== TASK TO CARRY OUT ==
Start at the line with "Where should I click to: Open" and print every line through the end of the material below. Keep it exact and free of pictures.

== SUPPLIED MATERIAL ==
__________________________________________________

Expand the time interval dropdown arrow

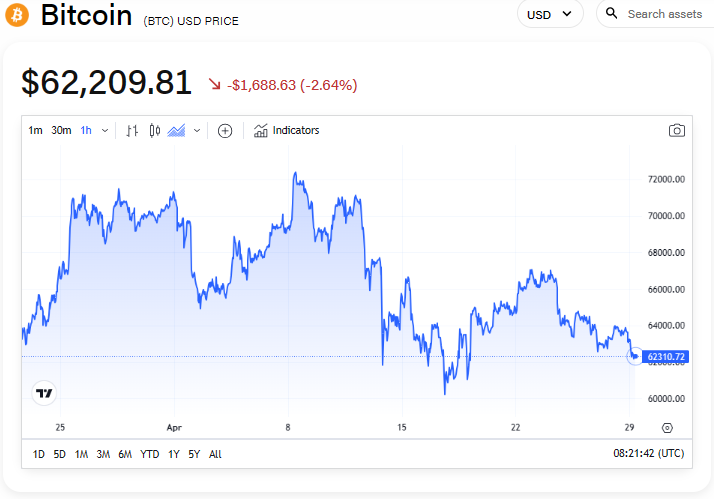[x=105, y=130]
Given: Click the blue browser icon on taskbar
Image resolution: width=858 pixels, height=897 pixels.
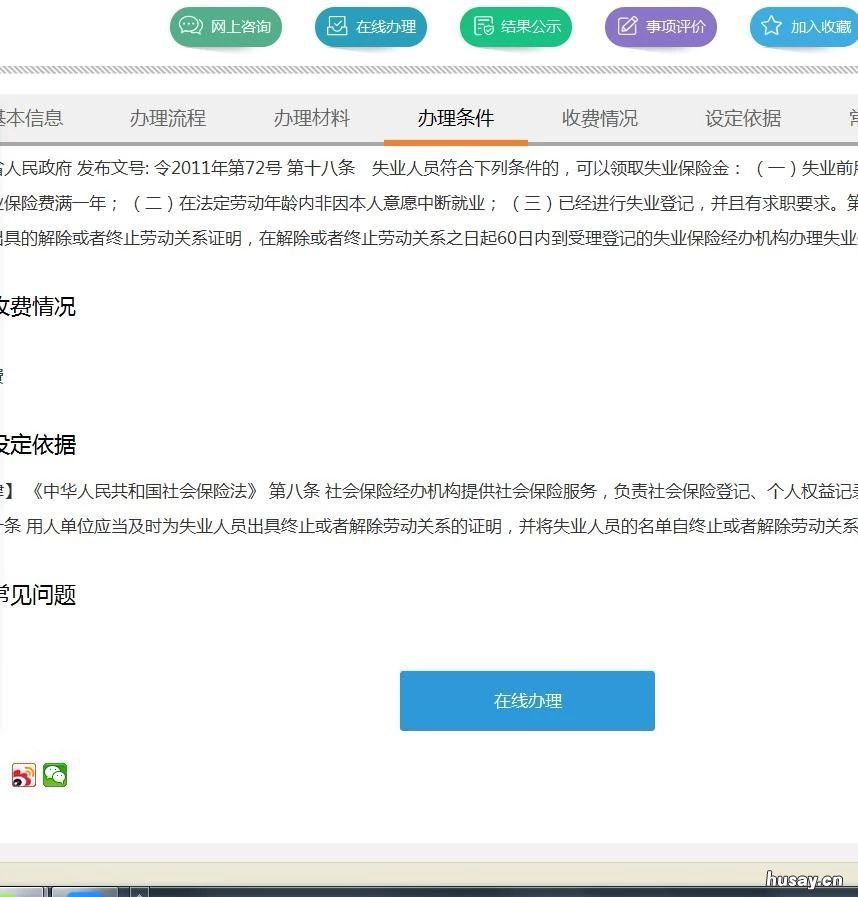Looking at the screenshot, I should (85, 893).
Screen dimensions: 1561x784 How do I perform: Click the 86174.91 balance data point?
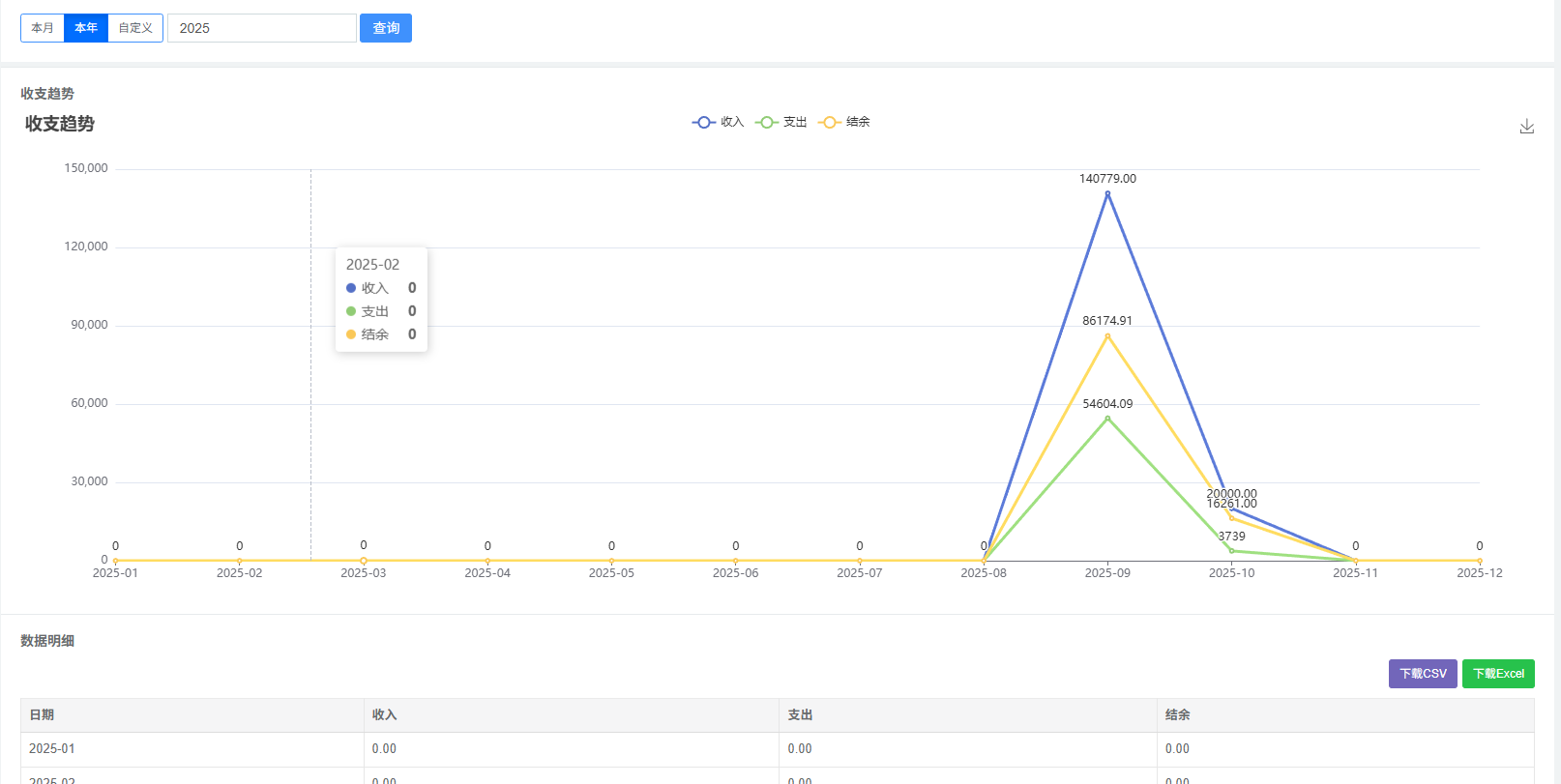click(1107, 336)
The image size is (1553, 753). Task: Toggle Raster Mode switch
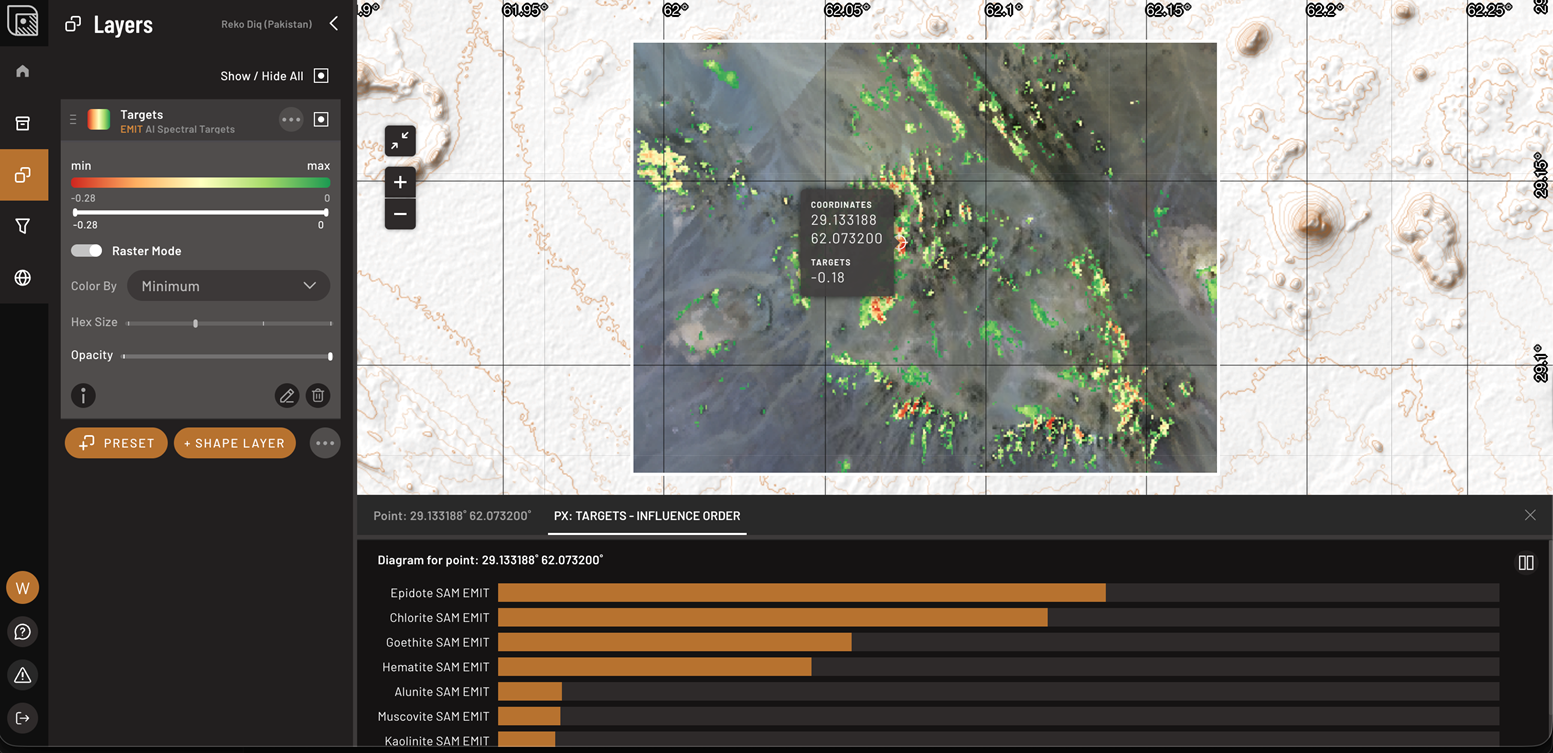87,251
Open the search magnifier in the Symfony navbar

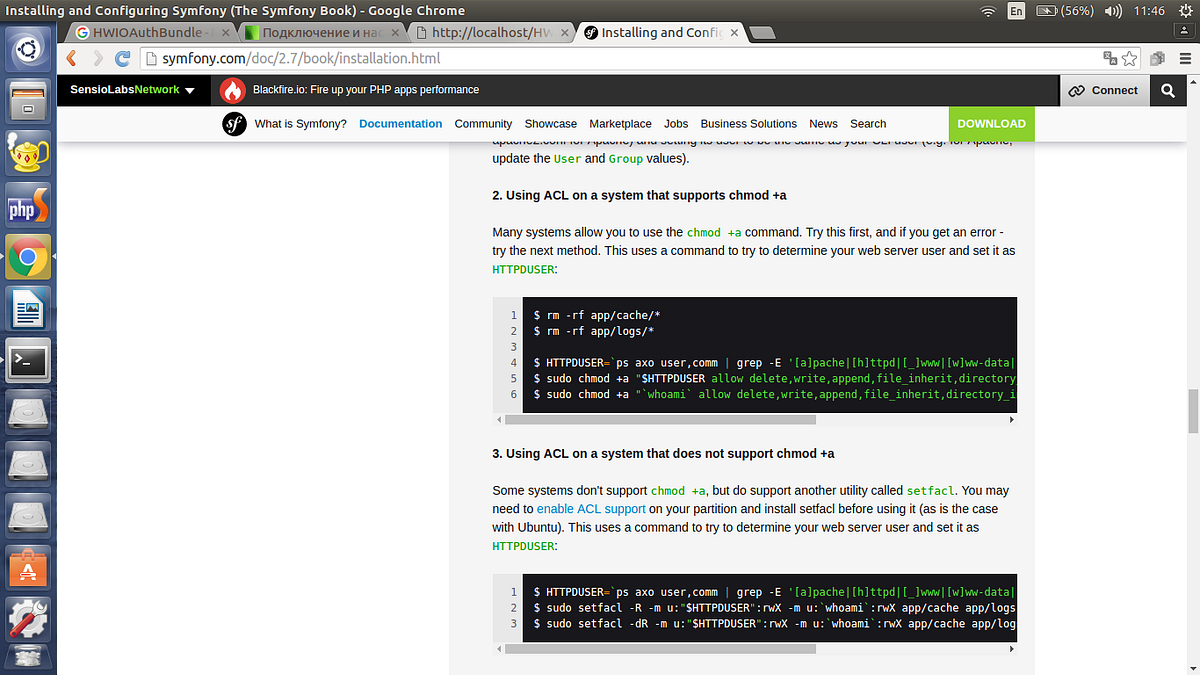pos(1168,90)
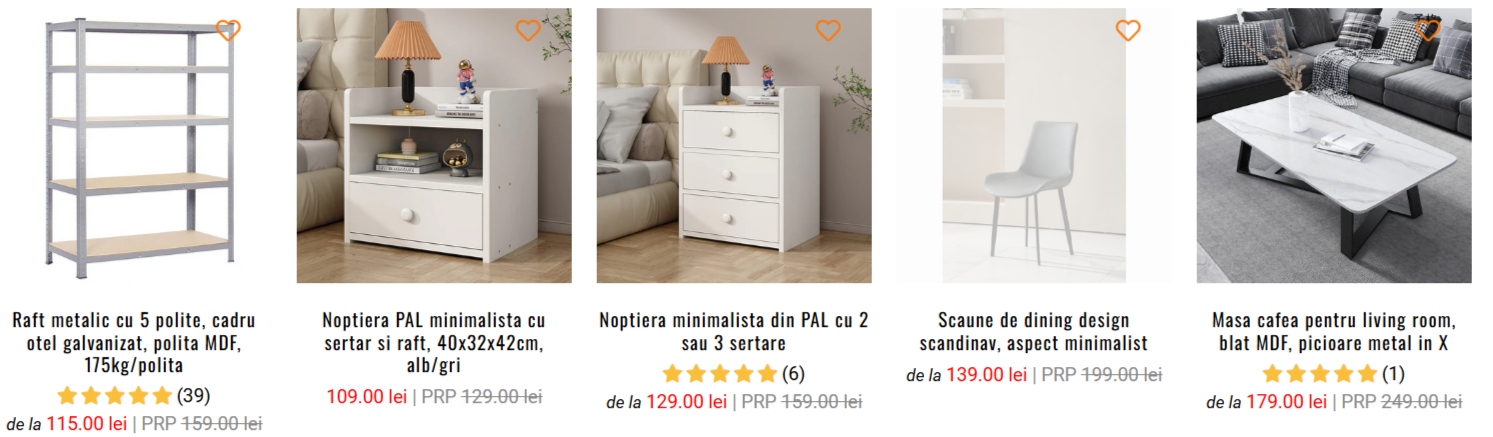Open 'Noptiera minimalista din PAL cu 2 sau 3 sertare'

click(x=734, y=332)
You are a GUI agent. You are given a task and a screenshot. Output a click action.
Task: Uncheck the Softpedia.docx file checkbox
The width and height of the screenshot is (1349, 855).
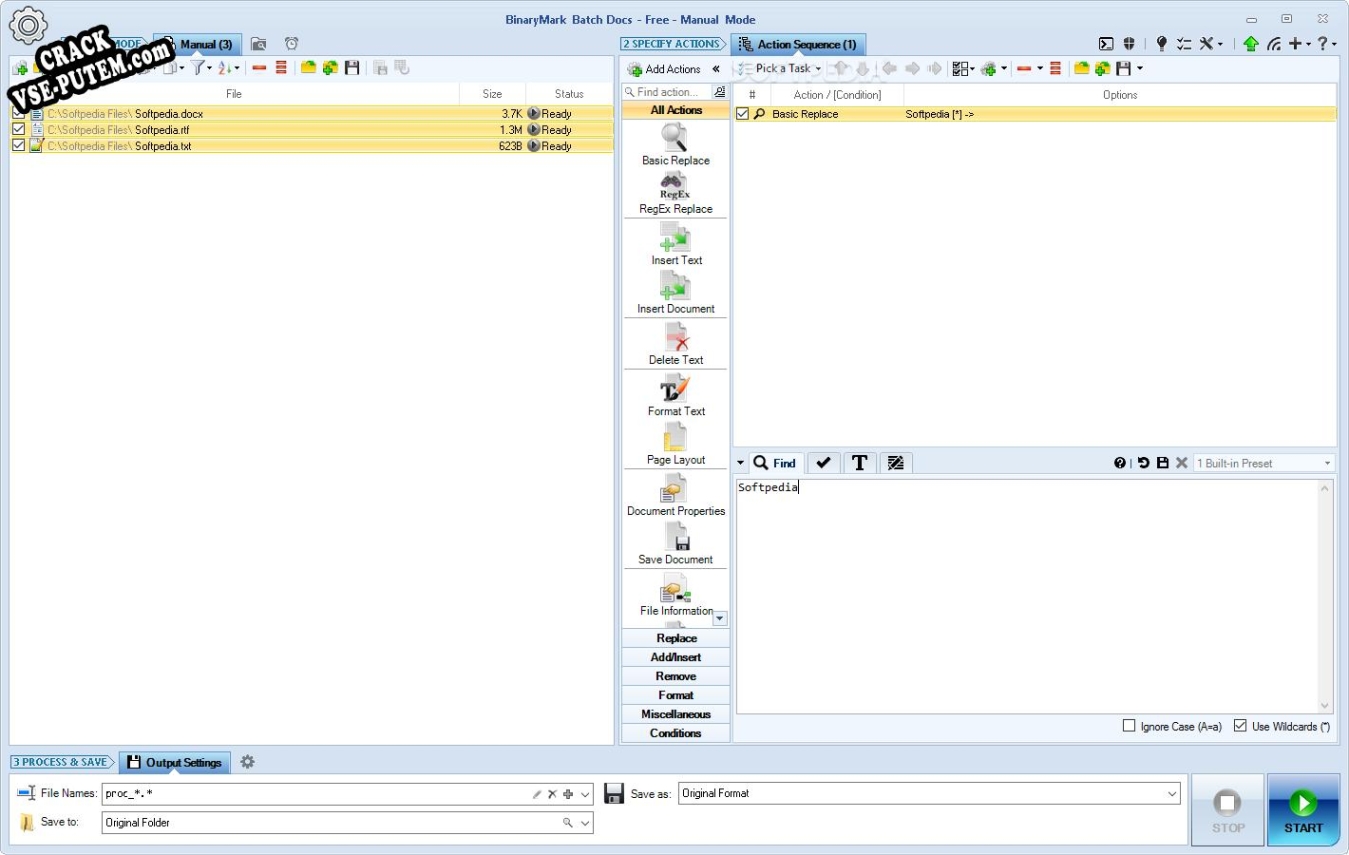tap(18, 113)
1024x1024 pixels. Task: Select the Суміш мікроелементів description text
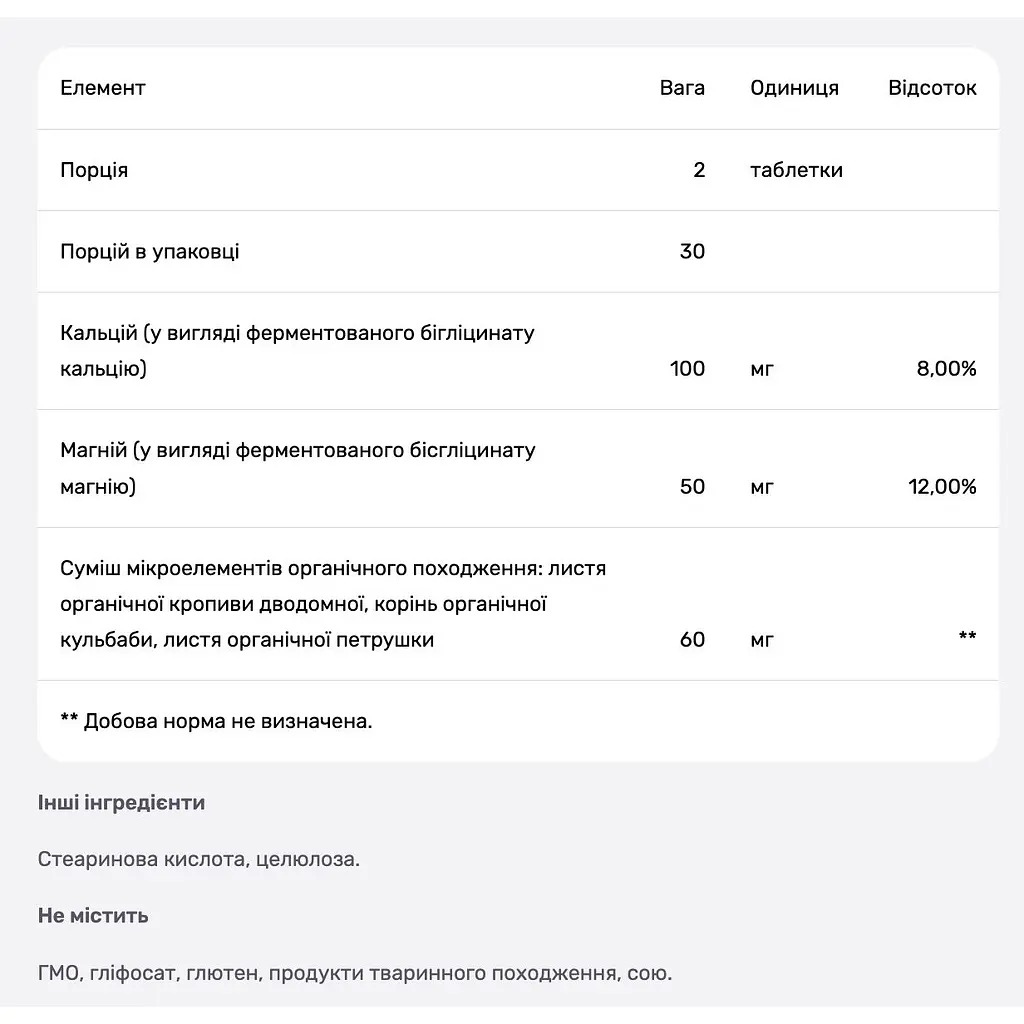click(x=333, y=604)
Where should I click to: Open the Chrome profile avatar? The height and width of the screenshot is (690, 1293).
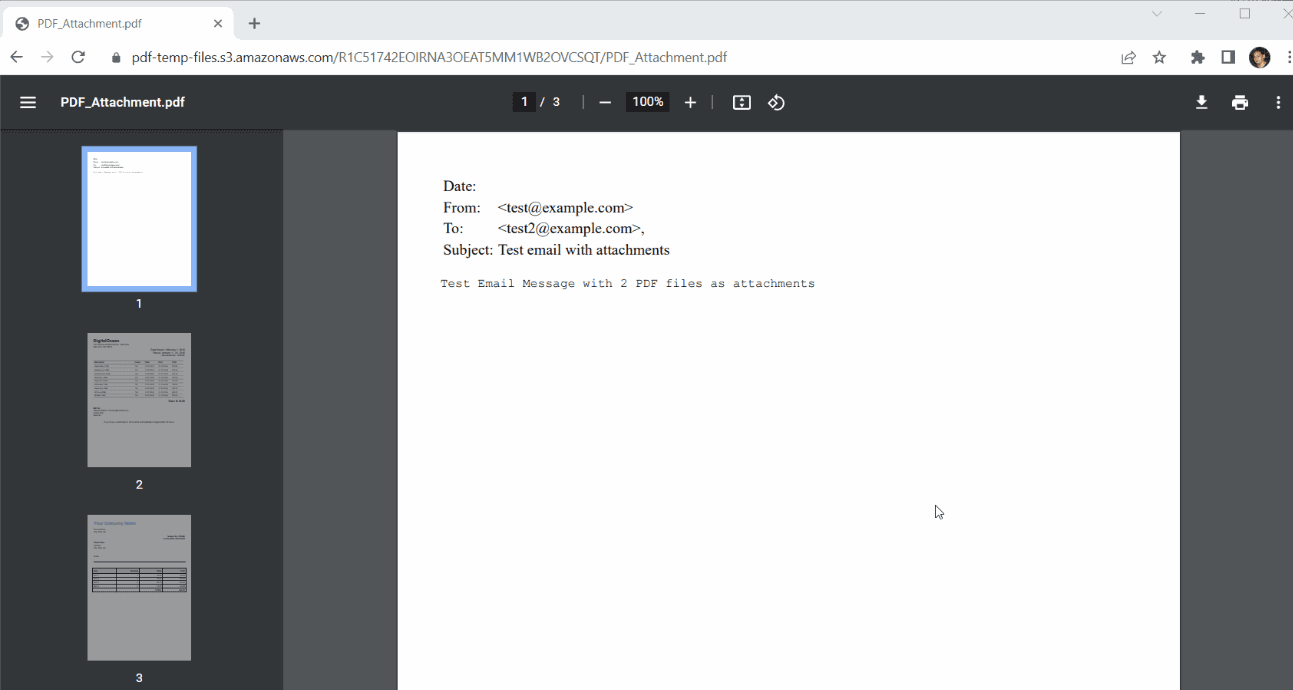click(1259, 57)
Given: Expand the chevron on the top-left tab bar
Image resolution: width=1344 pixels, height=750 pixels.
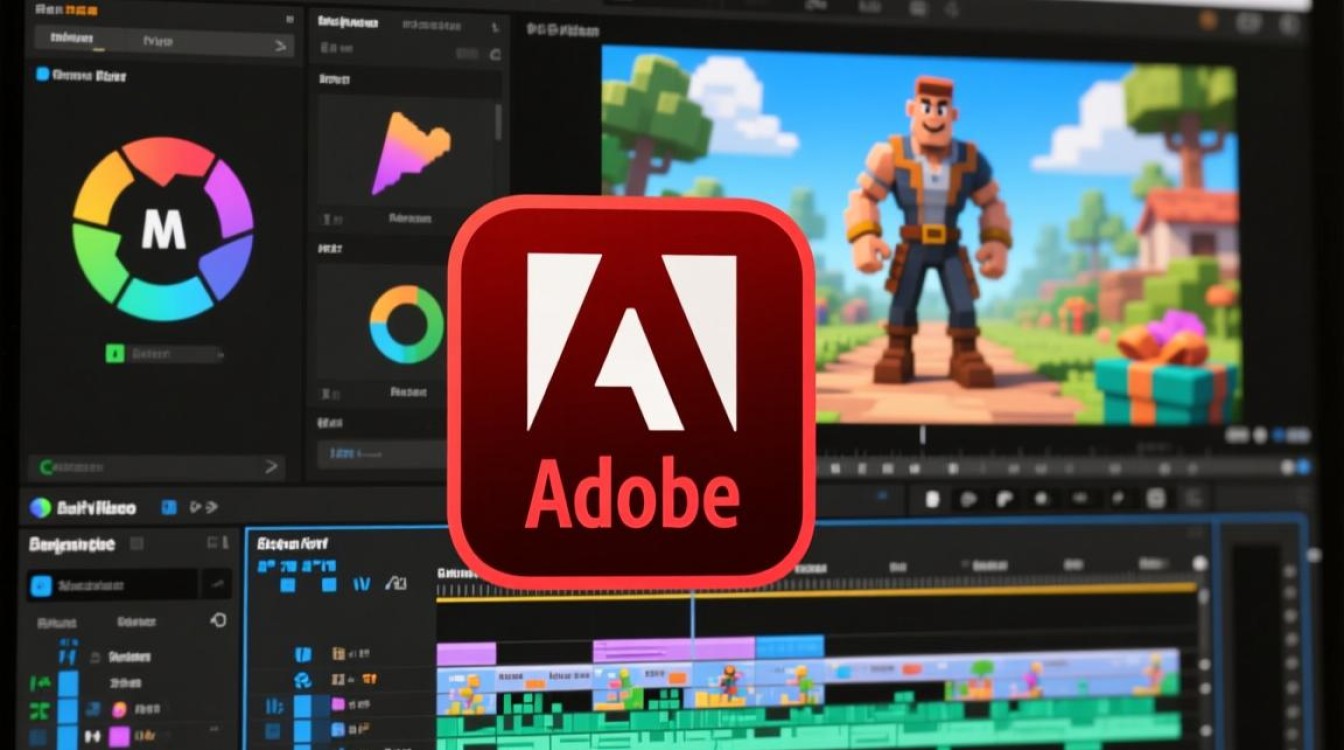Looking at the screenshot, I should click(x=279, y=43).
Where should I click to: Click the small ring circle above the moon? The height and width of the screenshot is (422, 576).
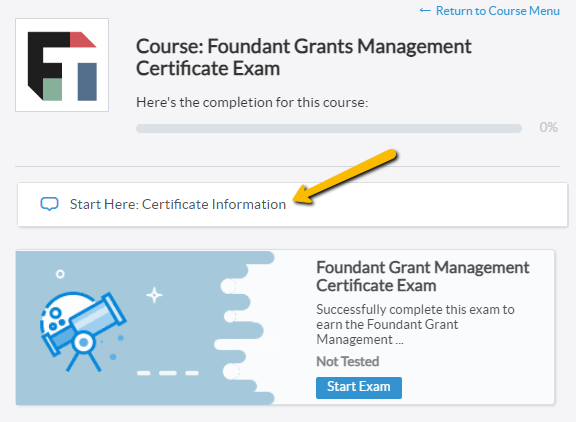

__________________________________________________

== WRITTEN ANSWER ==
Where should I click to: Open the Chrome profile avatar? The height and width of the screenshot is (690, 1293).
click(1259, 57)
Given: Expand the chevron on the top-left tab bar
Image resolution: width=1344 pixels, height=750 pixels.
Looking at the screenshot, I should click(x=279, y=43).
Where should I click to: Click the small ring circle above the moon? The height and width of the screenshot is (422, 576).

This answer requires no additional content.